77 year old Edward Tripp had been to the emergency room with chest pain last Friday night. It was relentless, aching, and involved the upper part of his left chest.
He had no cough, fever or shortness of breath. He was not sweaty or nauseous, and his blood work, EKG and chest X-ray were normal. He was distinctly tender over the part of his rib cage where bone and cartilage join each other a few inches from his breastbone. He had indeed done some heavy work with his arms in the days before, so the doctor made the assessment that his pain was caused by this apparent costochondritis.
Ed received a shot of pain medication at the hospital and was sent home with a prescription for hydrocodone. As the weekend went by, he started to feel worse and worse.
When I saw him Monday morning, he looked pale. He was short of breath and lightheaded. He had no appetite, and he had been sweating with the slightest exertion.
His blood pressure was low, even for him, a tall, sinewy vegetarian, and his pulse was 115. He did not have a fever, and his oxygen saturation was normal. On exam, there was no heart murmur and his lungs were clear, but his breath sounds seemed a little weaker on the left. His abdomen was diffusely tender, and he was still quite tender over each rib in the upper part of his left rib cage.
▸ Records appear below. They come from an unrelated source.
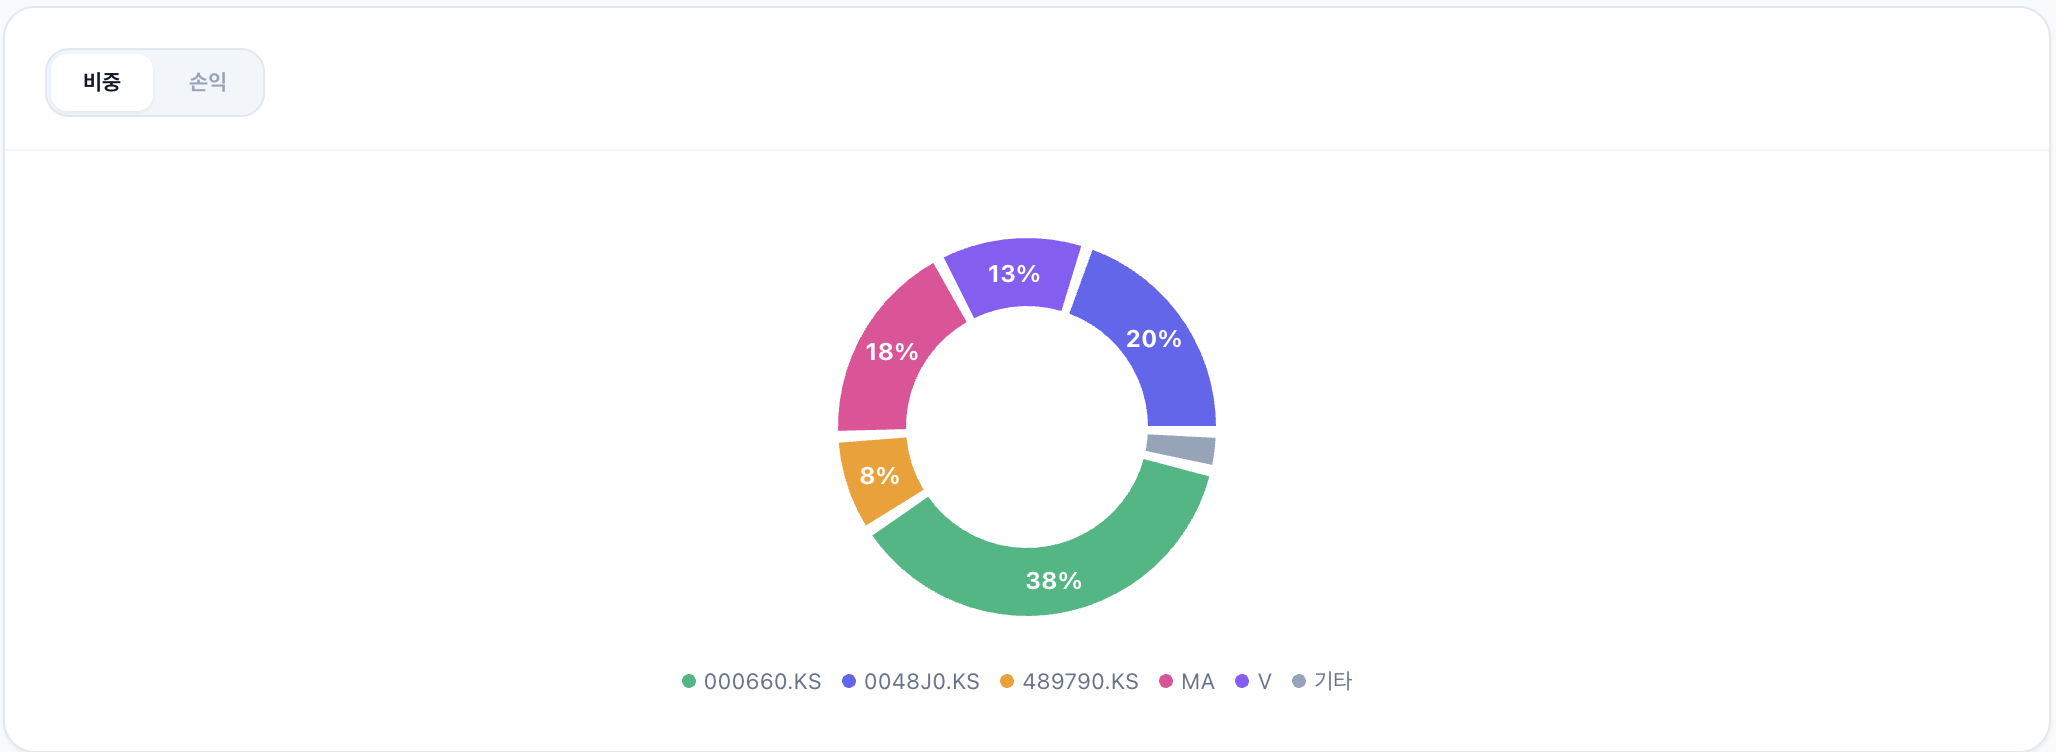Click the orange legend dot for 489790.KS

point(1007,682)
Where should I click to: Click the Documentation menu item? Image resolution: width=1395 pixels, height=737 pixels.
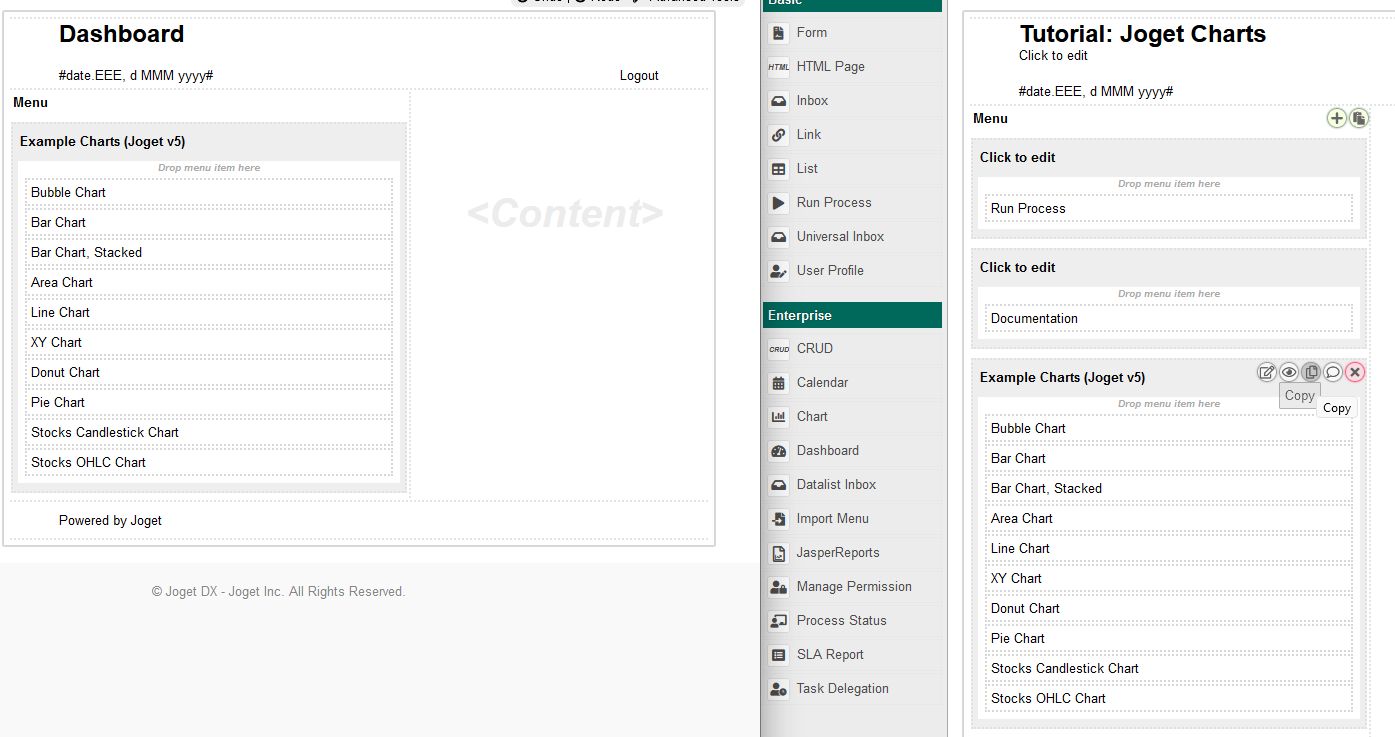click(x=1034, y=318)
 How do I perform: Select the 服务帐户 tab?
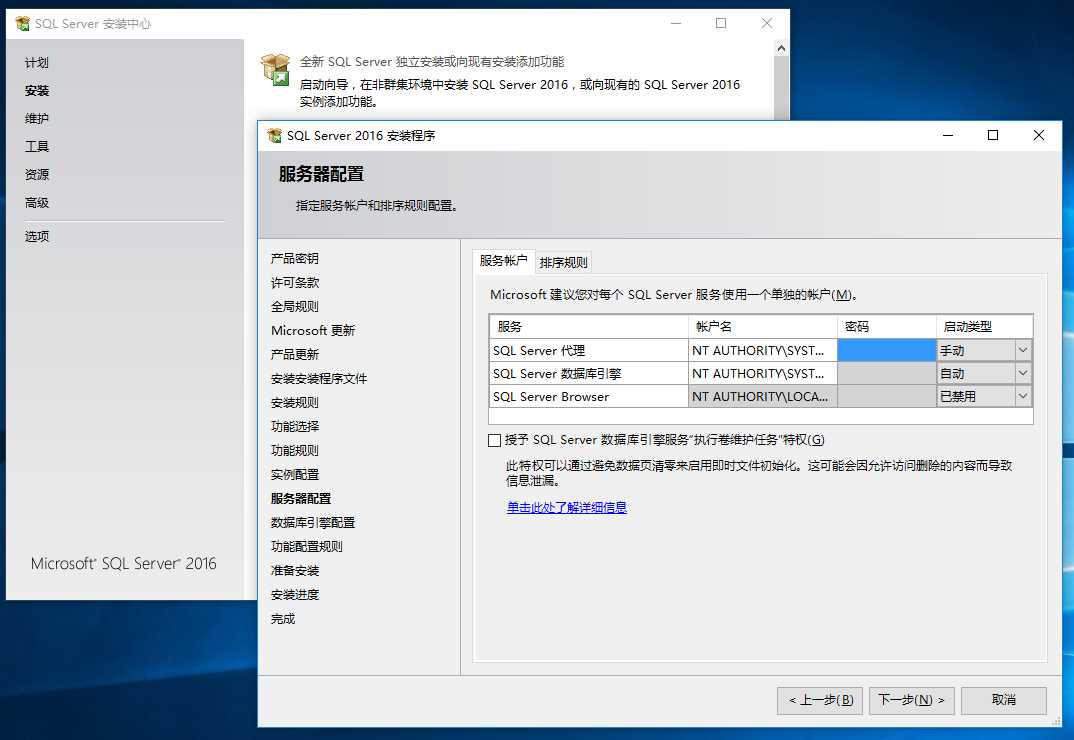pyautogui.click(x=503, y=261)
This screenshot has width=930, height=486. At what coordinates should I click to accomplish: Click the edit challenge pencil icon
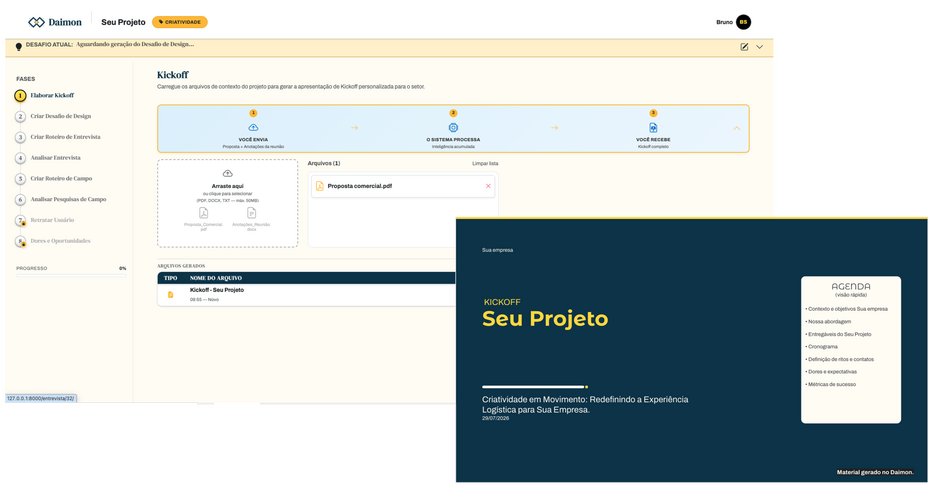coord(744,47)
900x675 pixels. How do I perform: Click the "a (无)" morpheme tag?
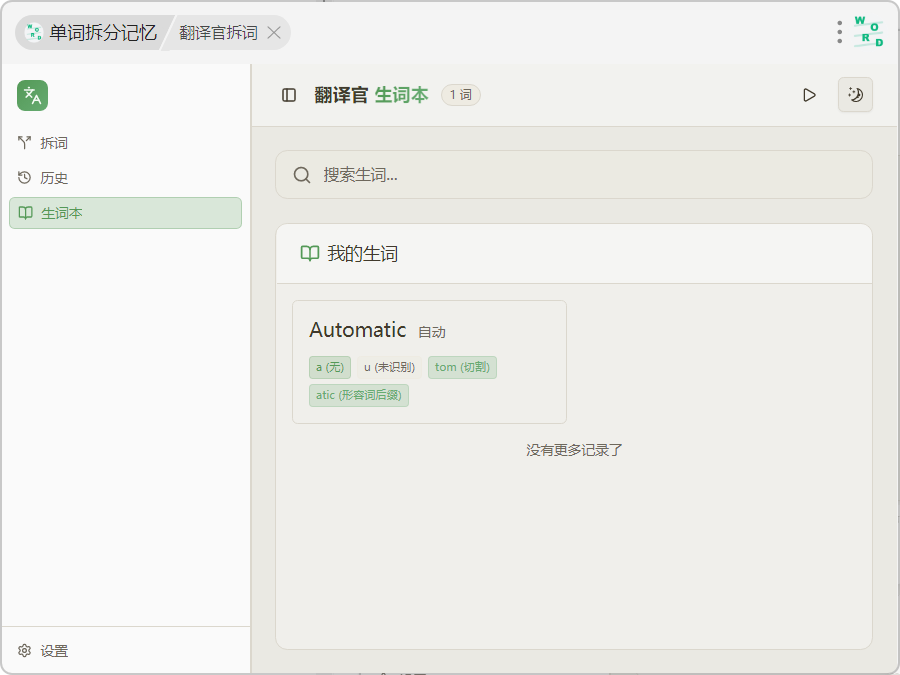tap(330, 367)

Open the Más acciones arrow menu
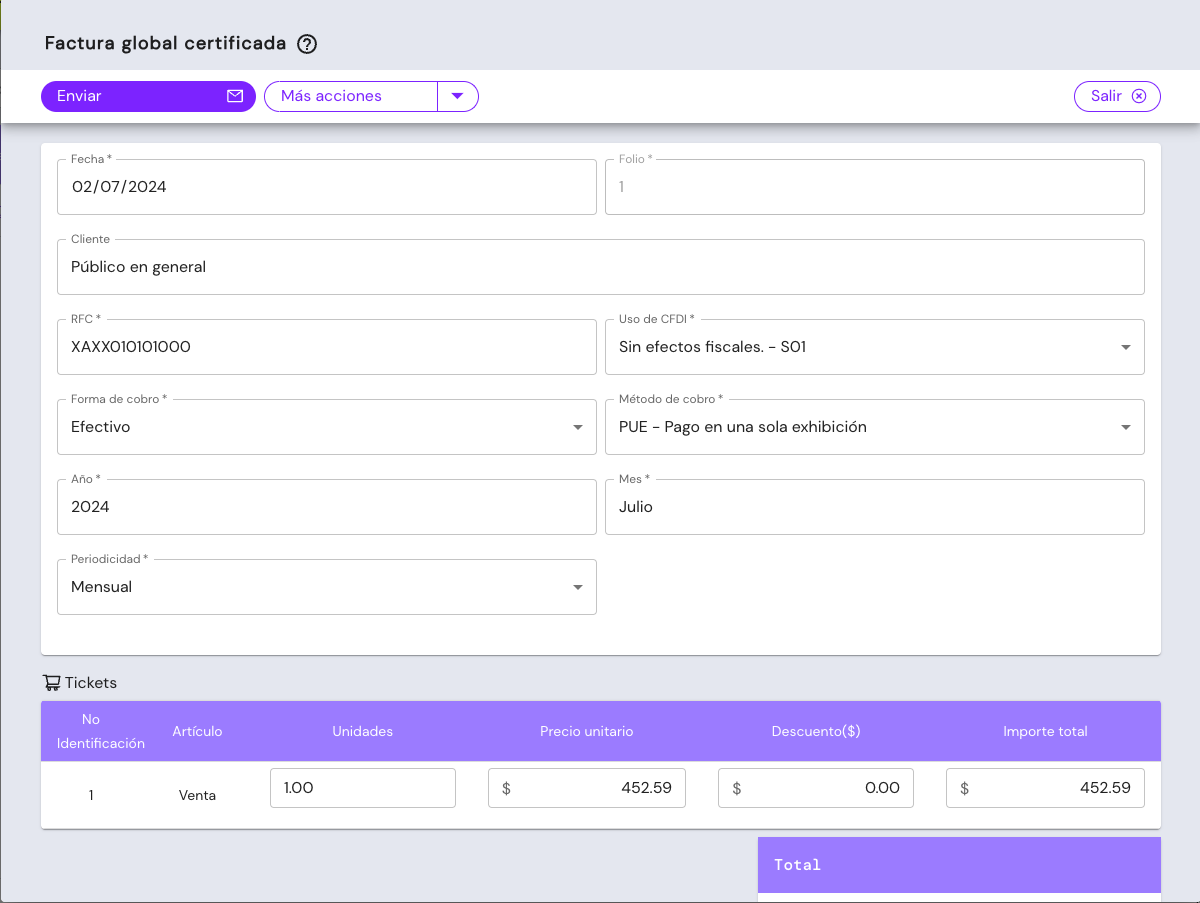458,96
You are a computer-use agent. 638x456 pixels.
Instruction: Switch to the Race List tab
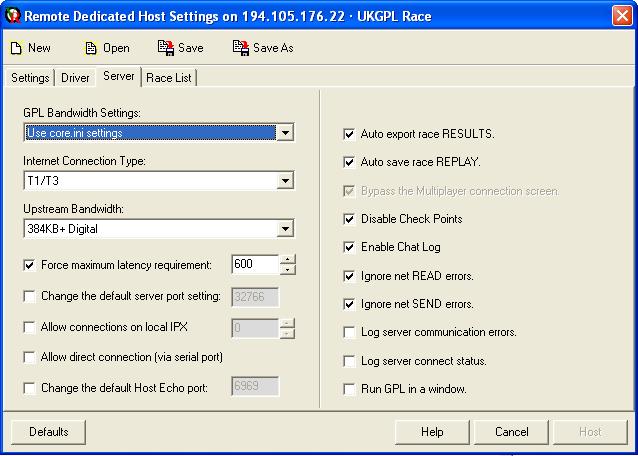click(169, 78)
His EKG had some very nonspecific changes, which could conceivably go along with impaired blood flow to his left ventricle. Putting all this together, I recommended that we send him back to the hospital for reevaluation. I wondered about angina, a blood clot in his lungs or internal bleeding in his abdomen. His chest wall strain was clearly not the only thing going on.
At the hospital, they did another chest X-ray, which showed some minimal haziness in the left lung. His cardiac enzymes were normal, but he had an elevated D-dimer, so there was a possibility that he had a blood clot in his lung.
His CT angiogram ruled out a clot, but he had a dense infiltrate, by all indications a pneumonia, in his left upper lung, exactly underneath his sore ribs.
When the first chest X-ray was re-read with the second one and the CT as comparisons, the pneumonia was faintly visible.
We all tend to look for one diagnosis that explains everything that is going on with the patient, and we often tend to latch on to the first positive finding we make. But medicine is often more complicated than that, and sometimes we see diseases in early stages, when findings are too subtle to make a diagnosis.
I have come to feel a certain discomfort deep in my gut when an older patient has pain in or even near the chest that appears to have an orthopedic cause.
That feeling dates back to my first job, just out of residency, when an 80 year old woman with shoulder pain I had evaluated came back to the emergency room two hours later with an obvious myocardial infarction on her EKG.
Being the first one to evaluate a patient, you don’t have the advantage of elapsed time that the second examiner has. Such is primary and emergency care.